The latest research is available online in the journal Metabolic Engineering. The new paper and others published earlier this year describe a new fermentation process that allows E. coli and other enteric bacteria to convert glycerin -- the major waste byproduct of biodiesel production -- into formate, succinate and other valuable organic acids.
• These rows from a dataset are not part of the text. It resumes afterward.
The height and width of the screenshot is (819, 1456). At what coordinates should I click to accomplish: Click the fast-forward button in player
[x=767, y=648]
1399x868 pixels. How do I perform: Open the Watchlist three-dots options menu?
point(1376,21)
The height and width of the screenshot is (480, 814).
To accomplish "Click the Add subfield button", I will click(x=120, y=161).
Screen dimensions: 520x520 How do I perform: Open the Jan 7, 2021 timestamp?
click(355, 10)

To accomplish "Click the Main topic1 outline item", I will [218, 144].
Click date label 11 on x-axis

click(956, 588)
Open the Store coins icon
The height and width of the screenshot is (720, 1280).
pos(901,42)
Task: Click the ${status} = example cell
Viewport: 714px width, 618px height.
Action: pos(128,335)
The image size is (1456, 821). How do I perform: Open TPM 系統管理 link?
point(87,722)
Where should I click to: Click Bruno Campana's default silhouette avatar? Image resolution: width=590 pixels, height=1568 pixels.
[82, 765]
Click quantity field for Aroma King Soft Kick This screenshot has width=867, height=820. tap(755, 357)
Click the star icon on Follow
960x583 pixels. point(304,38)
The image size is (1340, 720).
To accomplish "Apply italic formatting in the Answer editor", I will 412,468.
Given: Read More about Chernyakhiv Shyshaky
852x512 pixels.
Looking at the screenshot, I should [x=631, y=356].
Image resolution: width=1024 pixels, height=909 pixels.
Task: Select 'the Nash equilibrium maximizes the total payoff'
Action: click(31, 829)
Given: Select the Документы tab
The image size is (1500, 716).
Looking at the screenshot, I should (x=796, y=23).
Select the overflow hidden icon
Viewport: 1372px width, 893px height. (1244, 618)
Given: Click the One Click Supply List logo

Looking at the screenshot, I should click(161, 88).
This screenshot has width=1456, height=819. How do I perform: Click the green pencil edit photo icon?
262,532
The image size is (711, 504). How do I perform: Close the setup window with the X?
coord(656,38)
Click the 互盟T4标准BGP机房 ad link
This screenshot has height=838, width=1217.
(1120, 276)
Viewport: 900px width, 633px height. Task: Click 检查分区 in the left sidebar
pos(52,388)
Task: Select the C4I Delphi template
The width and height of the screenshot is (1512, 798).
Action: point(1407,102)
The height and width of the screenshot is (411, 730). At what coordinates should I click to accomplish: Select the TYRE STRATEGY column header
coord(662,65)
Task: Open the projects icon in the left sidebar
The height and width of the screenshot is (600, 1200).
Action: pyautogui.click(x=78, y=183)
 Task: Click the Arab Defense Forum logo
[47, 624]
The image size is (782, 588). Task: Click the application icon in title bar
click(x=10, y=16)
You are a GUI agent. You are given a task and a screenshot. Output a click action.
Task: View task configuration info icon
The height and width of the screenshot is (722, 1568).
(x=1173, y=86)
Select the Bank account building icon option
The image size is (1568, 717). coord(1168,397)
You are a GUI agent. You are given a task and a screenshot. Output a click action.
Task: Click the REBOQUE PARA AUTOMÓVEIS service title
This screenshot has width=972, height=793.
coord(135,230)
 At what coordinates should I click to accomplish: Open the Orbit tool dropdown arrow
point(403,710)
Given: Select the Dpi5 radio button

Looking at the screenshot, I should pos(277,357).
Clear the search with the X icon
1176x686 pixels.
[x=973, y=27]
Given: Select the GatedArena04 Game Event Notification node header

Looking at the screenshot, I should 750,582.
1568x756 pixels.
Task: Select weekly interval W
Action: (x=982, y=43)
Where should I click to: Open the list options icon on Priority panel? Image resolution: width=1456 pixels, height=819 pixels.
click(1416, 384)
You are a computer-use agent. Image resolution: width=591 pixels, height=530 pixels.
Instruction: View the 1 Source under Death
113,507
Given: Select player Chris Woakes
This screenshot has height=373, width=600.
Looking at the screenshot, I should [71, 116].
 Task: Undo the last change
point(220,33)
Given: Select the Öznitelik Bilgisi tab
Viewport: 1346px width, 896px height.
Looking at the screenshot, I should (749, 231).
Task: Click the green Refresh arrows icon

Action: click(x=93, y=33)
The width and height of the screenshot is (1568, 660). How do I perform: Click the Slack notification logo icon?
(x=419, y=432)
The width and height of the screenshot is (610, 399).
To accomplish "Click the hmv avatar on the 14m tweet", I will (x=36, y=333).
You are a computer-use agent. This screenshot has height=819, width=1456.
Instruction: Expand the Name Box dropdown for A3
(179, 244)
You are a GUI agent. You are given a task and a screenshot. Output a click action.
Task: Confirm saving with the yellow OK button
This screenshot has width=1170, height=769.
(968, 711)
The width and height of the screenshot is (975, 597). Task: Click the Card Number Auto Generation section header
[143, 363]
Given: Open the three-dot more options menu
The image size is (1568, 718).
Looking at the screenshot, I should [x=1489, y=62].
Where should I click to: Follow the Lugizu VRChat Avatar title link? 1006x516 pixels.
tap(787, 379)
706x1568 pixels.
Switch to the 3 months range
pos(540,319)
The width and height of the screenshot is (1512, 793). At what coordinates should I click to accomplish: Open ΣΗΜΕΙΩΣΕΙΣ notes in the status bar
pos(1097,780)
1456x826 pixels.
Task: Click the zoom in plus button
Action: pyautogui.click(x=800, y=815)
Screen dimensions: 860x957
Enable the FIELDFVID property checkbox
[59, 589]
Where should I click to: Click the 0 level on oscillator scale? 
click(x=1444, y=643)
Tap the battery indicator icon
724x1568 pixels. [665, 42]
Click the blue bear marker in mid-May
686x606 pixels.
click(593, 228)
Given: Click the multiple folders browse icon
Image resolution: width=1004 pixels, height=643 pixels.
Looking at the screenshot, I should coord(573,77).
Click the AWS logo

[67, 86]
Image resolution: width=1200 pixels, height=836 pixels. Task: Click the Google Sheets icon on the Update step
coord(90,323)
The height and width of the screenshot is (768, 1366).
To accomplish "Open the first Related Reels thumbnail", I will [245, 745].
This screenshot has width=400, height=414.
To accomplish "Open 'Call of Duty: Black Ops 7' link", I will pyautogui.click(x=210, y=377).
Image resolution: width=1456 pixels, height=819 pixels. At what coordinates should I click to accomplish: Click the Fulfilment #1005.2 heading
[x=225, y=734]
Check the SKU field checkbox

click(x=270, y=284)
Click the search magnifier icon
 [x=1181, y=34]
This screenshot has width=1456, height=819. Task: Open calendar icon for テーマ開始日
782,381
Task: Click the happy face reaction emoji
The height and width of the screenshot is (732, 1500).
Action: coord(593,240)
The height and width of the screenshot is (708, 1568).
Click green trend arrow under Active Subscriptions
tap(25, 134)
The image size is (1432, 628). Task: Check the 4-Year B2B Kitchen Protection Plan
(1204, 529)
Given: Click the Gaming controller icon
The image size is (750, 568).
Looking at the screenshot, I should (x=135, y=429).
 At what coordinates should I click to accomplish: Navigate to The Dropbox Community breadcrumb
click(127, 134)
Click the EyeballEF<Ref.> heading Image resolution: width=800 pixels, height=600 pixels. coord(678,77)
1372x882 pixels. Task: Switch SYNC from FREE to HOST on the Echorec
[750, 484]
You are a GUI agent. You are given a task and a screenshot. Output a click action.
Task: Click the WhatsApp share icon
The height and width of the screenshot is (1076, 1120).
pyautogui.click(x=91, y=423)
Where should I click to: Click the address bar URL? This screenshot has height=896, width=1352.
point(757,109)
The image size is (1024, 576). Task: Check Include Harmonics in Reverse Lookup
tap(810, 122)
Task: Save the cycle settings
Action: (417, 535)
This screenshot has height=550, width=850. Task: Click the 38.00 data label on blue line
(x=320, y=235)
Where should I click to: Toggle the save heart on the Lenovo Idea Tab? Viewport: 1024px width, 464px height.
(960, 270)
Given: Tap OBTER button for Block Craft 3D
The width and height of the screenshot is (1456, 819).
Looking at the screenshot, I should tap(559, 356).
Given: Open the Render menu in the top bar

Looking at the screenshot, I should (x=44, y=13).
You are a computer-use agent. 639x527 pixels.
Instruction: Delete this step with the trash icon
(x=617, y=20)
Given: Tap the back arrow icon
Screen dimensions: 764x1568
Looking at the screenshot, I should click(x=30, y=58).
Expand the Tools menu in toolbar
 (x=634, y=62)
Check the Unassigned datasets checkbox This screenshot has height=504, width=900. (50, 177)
"Biodiesel producers used to sell their leftover glycerin, but the rapid increase in biodiesel production has left them paying to get rid of it," said lead researcher Ramon Gonzalez, Rice's William W. Akers Assistant Professor in Chemical and Biomolecular Engineering. "The new metabolic pathways we have uncovered paved the way for the development of new technologies for converting this waste product into high-value chemicals."
About one pound of glycerin, also known as glycerol, is created for every 10 pounds of biodiesel produced. According to the National Biodiesel Board, U.S. companies produced about 450 million gallons of biodiesel in 2007, and about 60 new plants with a production capacity of 1.2 billion gallons are slated to open by 2010.
Gonzalez's team last year announced a new method of glycerol fermentation that used E. coli to produce ethanol, another biofuel. Even though the process was very efficient, with operational costs estimated to be about 40 percent less that those of producing ethanol from corn, Gonzalez said new fermentation technologies that produce high-value chemicals like succinate and formate hold even more promise for biodiesel refiners because those chemicals are more profitable than ethanol.
"With fundamental research, we have identified the pathways and mechanisms that mediate glycerol fermentation in E. coli," Gonzalez said. "This knowledge base is enabling our efforts to develop new technologies for converting glycerol into high-value chemicals."
Gonzalez said scientists previously believed that the only organisms that could ferment glycerol were those capable of producing a chemical called 1,3-propanediol, also known as 1,3-PDO. Unfortunately, neither the bacterium E. coli nor the yeast Saccharomyces -- the two workhorse organisms of biotechnology -- were able to produce 1,3-PDO.
Gonzalez's research revealed a previously unknown metabolic pathway for glycerol fermentation, a pathway that uses 1,2-PDO, a chemical similar to 1,3-PDO, that E. coli can produce.
"The reason this probably hadn't been discovered before is that E. coli requires a particular set of fermentation conditions for this pathway to be activated," Gonzalez said. "It wasn't easy to zero in on these conditions, so it wasn't the sort of process that someone would stumble upon by accident."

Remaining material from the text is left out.